Cracking of WEP Encrypted Access Point (Shared
Key Authentication – SKA AP)
A
“Shared Key Authentication” (SKA) WEP encrypted network is much more complex
than the commonly used “Open” WEP network. WAIDPS will display error message
reporting a possible SKA WEP encrypted access point. An existing legitimate
client must be present in-order to obtain the 140 Bytes keysteam. User can
manually send deauth signal to the AP trying to obtain the keysteam or WAIDPS
will automatically attempt to send deauth signal in order to obtain the
keysteam. To increase the chances of beating SKA, user can also spoof the
existing client MAC address.
Cracking of WPA Encrypted Access Point
In
order to crack the WPA encrypted access point, user must first obtain a 4-way
handshake between the legitimated client and access point. Similar the WEP cracking, WAIDPS will display
the AP information and also allowing user to spoof MAC address before proceeding
with the deauthentication of clients to obtain the handshakes.
WAIDPS
will attempt to send broadcast deauthentication signal to the Access Point and
attempt to detect connected clients. Once client is detected, WAIDPS will then
proceed to send deauthentication signal to the specific client MAC address
attempting to capture the handshake. Similar to WEP attack, user can display
the list of options by pressing on [Enter] during the capturing process.
After
sending deauthentication signal to the AP and clients, WAIDPS will detect the
present of handshake and list out the detail individually by client MAC. Once a
successful handshake is captured, the captured handshake file will be saved to
“/SYWorks/Saved/” directory. WAIDPS will then proceed with the cracking of WPA
passphase basing on the captured handshake detail.
If
the passphase is found in the default dictionary, WAIDPS will then display the
cracked passphase and also store into a database for reference.
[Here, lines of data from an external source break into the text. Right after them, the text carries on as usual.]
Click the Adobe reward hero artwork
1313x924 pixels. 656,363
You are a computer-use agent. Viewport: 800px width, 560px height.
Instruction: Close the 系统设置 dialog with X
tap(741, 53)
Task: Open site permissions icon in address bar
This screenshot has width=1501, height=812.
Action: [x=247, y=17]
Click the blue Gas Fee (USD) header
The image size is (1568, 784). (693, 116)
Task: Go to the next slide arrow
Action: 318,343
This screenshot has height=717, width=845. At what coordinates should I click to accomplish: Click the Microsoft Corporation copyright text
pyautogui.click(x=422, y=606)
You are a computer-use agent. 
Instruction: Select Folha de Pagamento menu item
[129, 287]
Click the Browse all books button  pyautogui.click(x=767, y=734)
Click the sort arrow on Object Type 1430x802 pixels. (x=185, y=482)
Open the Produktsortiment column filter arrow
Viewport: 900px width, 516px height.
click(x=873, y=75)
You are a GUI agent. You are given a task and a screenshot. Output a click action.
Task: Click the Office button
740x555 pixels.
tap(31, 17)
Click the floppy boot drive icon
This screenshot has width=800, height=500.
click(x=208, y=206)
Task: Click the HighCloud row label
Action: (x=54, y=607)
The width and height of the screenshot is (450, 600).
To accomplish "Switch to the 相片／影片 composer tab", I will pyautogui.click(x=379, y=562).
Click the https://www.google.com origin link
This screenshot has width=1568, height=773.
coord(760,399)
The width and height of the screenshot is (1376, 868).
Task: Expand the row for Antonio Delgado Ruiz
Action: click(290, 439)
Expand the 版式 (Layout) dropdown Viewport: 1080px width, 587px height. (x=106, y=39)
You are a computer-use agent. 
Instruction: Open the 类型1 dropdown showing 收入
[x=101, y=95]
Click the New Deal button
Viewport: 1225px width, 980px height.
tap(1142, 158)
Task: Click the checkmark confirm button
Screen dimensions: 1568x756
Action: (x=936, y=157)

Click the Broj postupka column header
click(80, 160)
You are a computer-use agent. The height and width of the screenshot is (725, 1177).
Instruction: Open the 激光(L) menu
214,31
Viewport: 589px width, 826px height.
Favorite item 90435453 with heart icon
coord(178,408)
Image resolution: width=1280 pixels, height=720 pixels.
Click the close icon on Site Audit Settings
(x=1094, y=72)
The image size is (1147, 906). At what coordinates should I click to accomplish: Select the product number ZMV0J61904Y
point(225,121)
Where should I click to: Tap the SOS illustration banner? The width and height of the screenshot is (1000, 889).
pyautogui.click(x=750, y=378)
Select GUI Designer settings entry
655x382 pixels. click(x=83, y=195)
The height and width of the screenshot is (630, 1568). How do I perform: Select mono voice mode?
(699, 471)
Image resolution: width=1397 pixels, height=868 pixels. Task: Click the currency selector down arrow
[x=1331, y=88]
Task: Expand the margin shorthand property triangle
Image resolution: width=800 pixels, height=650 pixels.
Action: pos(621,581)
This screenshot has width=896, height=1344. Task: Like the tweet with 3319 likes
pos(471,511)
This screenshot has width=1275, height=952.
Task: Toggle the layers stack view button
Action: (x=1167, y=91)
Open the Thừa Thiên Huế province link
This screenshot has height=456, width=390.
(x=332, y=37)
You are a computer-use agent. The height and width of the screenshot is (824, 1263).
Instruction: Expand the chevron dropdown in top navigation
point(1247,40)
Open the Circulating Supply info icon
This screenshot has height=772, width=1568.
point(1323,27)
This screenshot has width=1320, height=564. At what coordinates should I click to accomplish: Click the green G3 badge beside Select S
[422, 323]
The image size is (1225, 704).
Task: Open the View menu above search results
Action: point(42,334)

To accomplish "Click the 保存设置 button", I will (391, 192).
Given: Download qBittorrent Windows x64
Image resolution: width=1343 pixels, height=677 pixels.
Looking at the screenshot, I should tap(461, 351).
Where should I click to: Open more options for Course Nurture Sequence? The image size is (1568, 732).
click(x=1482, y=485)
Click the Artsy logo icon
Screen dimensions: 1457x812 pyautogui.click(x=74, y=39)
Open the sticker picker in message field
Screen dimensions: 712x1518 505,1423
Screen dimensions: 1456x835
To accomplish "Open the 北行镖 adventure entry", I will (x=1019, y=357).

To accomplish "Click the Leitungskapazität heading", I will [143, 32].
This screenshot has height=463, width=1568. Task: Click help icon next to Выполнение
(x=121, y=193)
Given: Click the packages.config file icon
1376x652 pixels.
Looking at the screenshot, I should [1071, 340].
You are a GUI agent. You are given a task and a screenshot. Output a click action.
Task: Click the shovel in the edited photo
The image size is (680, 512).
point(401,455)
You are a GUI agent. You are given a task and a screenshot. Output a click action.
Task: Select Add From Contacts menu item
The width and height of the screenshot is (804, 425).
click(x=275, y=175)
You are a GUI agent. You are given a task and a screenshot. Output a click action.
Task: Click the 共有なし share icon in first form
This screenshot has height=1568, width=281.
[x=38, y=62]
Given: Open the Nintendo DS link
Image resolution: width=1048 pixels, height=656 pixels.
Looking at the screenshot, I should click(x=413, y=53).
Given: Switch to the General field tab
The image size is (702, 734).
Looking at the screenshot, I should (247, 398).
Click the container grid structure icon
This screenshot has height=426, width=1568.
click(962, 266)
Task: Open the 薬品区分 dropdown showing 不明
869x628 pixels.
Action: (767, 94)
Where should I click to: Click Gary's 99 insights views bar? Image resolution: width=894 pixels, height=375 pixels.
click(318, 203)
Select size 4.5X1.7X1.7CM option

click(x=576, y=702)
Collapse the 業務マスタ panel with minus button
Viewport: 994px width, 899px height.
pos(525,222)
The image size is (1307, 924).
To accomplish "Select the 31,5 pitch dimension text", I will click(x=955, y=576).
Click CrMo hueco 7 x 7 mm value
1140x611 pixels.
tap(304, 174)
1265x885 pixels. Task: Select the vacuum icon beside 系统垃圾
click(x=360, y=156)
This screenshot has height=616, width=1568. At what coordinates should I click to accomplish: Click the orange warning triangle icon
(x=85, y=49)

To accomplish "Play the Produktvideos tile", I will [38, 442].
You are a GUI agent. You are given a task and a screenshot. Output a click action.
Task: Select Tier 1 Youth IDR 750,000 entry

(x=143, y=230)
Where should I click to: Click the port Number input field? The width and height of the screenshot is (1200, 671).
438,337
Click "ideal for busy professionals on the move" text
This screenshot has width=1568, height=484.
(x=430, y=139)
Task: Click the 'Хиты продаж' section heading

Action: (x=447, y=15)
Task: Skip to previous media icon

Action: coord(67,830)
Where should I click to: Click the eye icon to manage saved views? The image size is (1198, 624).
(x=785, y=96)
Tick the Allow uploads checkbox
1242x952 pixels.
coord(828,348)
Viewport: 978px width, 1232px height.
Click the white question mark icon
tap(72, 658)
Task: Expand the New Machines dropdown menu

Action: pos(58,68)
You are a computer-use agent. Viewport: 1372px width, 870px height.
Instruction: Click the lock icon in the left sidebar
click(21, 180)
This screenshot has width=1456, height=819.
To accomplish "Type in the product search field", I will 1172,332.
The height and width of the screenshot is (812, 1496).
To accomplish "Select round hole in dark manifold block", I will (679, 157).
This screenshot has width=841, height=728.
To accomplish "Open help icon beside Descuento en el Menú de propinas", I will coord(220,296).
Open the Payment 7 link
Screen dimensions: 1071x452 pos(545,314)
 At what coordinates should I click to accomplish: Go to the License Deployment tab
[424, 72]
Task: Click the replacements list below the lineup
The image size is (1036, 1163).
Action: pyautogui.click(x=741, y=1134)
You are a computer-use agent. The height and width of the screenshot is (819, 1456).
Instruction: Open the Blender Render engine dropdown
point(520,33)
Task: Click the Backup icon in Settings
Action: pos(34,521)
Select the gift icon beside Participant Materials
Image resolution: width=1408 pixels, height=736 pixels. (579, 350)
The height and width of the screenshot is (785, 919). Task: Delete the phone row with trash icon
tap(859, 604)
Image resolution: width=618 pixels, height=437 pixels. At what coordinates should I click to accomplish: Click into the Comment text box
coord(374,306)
Cracking of WPA Encrypted Access Point (Manually
selecting handshake file)
If
any existing handshake was captured on a specific access point, it will show
“[Handshake]” directly behind the ESSID on the main auditing screen. User can
then select the access point to perform a manual cracking of handshake file
using other dictionary.
Customising Dictionary Location
User
can specify the location of other dictionaries to be use for cracking by typing
“C” – Application Configuration on the WAIDPS main menu, thereafter selecting
“9” for Dictionary Detail and Setting.
Cracking of WPS Enabled Access Point
Cracking
of WPS enabled access point option is only available for WPA/WPA2 encrypted
network since WEP is consider to be easily cracked. Similar to the WEP/WPA
cracking, user can enter the list number of the access point or MAC address of
the AP (BSSID) to select the target. Options are provided for user to select
whether to proceed with “WPS Bruteforce” or “WPA handshake”. Bruteforcing
detail will be shown on the screen to enable user have a better analysis of the
PIN tried, remain PINs and also other status of the bruteforcing process.
Once
the WPS PIN is found, WAIDPS will display the WPS PIN and WPA Passphase of the
cracked network and also store the detail into the database for reference.
Cracking of WPS Enabled Access Point (Manually
entering PIN)
During
the cracking process, user can also manually enter the WPS PIN to try by
pressing on [Enter] to display the menu and then “P” to enter the PIN. This is
particularly useful when the WPA passphase is changed but not the WPS PIN.
Live Monitoring of Access Point
WAIDPS
also provide user with the option to perform a live monitoring of a Access
Point to get the activities status of AP and wireless clients associated to the
AP. It will display the detail of the detected devices and whether the devices
are active or not sending any data. To monitor the specific access point, user
can put a “M” infront of the listing number or “M” infront of the BSSID.